INSTRUÇÕES DE TRABALHO —
- A) Atualize o trecho do texto sobre a Fundação "O Século", começando em "Após uma auditoria" e terminando em "crédito da fundação.", e substitua "auditoria" por "inspeção".
- B) Redimensione todas as entradas, reproduzindo todas as suas linhas com os enunciados incluídos. Multiplique por 2,6 cada número das respostas (coordenadas e dimensões da área de visualização), arredondando ao inteiro mais próximo com as metades para cima, e deixe as imagens de fora.

TEXTO DE LEITURA —
Após uma auditoria
jurídico-financeira, feita a partir de 2016, por parte do ISS-IP (Instituto de Segurança Social,
Instituto Público) a Fundação “O Século”, criada a
partir de uma colónia de férias para crianças desfavorecidas, está a ser alvo
de investigações policiais e do Ministério Público (MP) por
suspeitas de crimes económico-financeiros e abuso de poder.
A
instituição, face aos resultados da predita auditoria e graças a uma
participação do ISS ao MP em dezembro de 2016, foi alvo de buscas no passado
dia 4 pela Polícia Judiciária, tendo o MP explicado que na base da investigação
estiveram suspeitas da prática de crimes de peculato e de abuso de poder, de 2012
até hoje, nomeadamente por via de compras pessoais feitas pelo Presidente e
pelo Vice-presidente, com cartões de crédito da fundação.
O jornal “I” avançou, a 5 de janeiro, citando uma
denúncia de trabalhadores, que o presidente da fundação, Emanuel Martins, no
cargo há 18 anos, terá ainda aproveitado as suas funções para criar postos de
trabalho para 7 familiares e para amigos, fazendo uma gestão “danosa e
ruinosa”.

MATERIAL FORNECIDO —
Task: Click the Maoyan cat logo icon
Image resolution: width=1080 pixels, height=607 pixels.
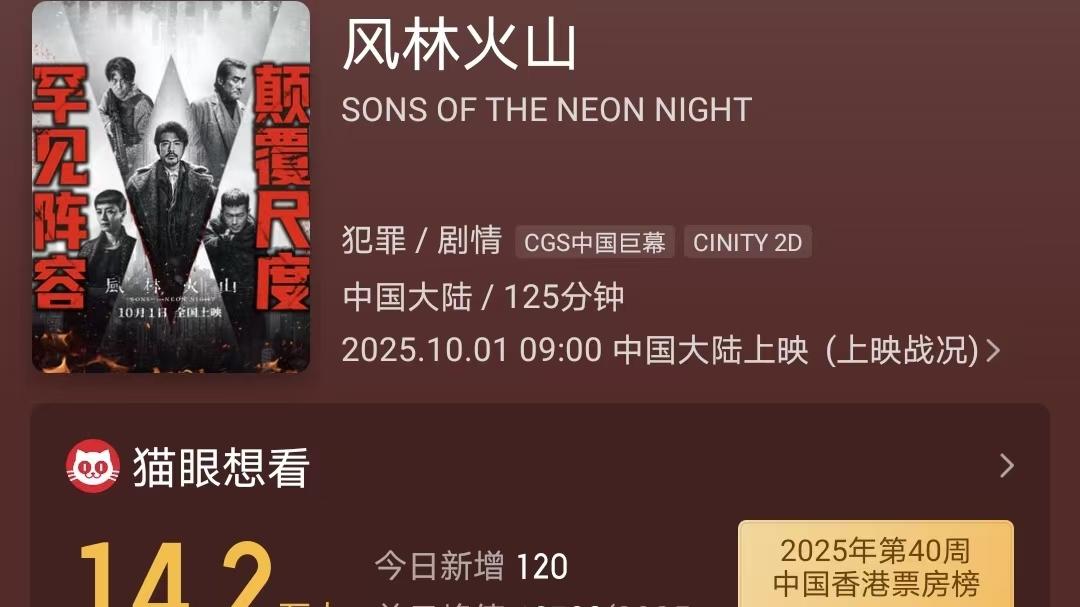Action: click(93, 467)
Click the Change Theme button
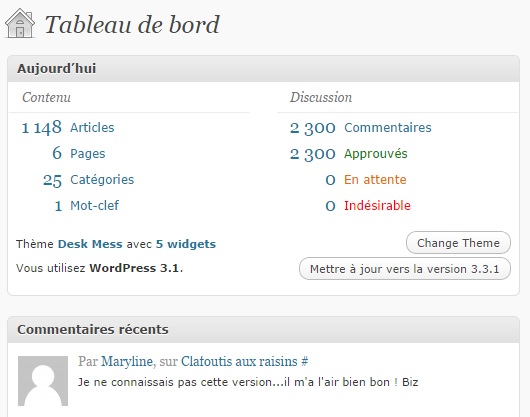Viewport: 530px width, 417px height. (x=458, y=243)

RESULTADOS DAS TAREFAS —
- A)
Após uma inspeção
jurídico-financeira, feita a partir de 2016, por parte do ISS-IP (Instituto de Segurança Social,
Instituto Público) a Fundação “O Século”, criada a
partir de uma colónia de férias para crianças desfavorecidas, está a ser alvo
de investigações policiais e do Ministério Público (MP) por
suspeitas de crimes económico-financeiros e abuso de poder.
A
instituição, face aos resultados da predita inspeção e graças a uma
participação do ISS ao MP em dezembro de 2016, foi alvo de buscas no passado
dia 4 pela Polícia Judiciária, tendo o MP explicado que na base da investigação
estiveram suspeitas da prática de crimes de peculato e de abuso de poder, de 2012
até hoje, nomeadamente por via de compras pessoais feitas pelo Presidente e
pelo Vice-presidente, com cartões de crédito da fundação.

- B)
Task: Click the Maoyan cat logo icon
Image resolution: width=1080 pixels, height=607 pixels.
Action: click(242, 1214)
Click the Change Theme button
Viewport: 1378px width, 1084px height. (x=1191, y=632)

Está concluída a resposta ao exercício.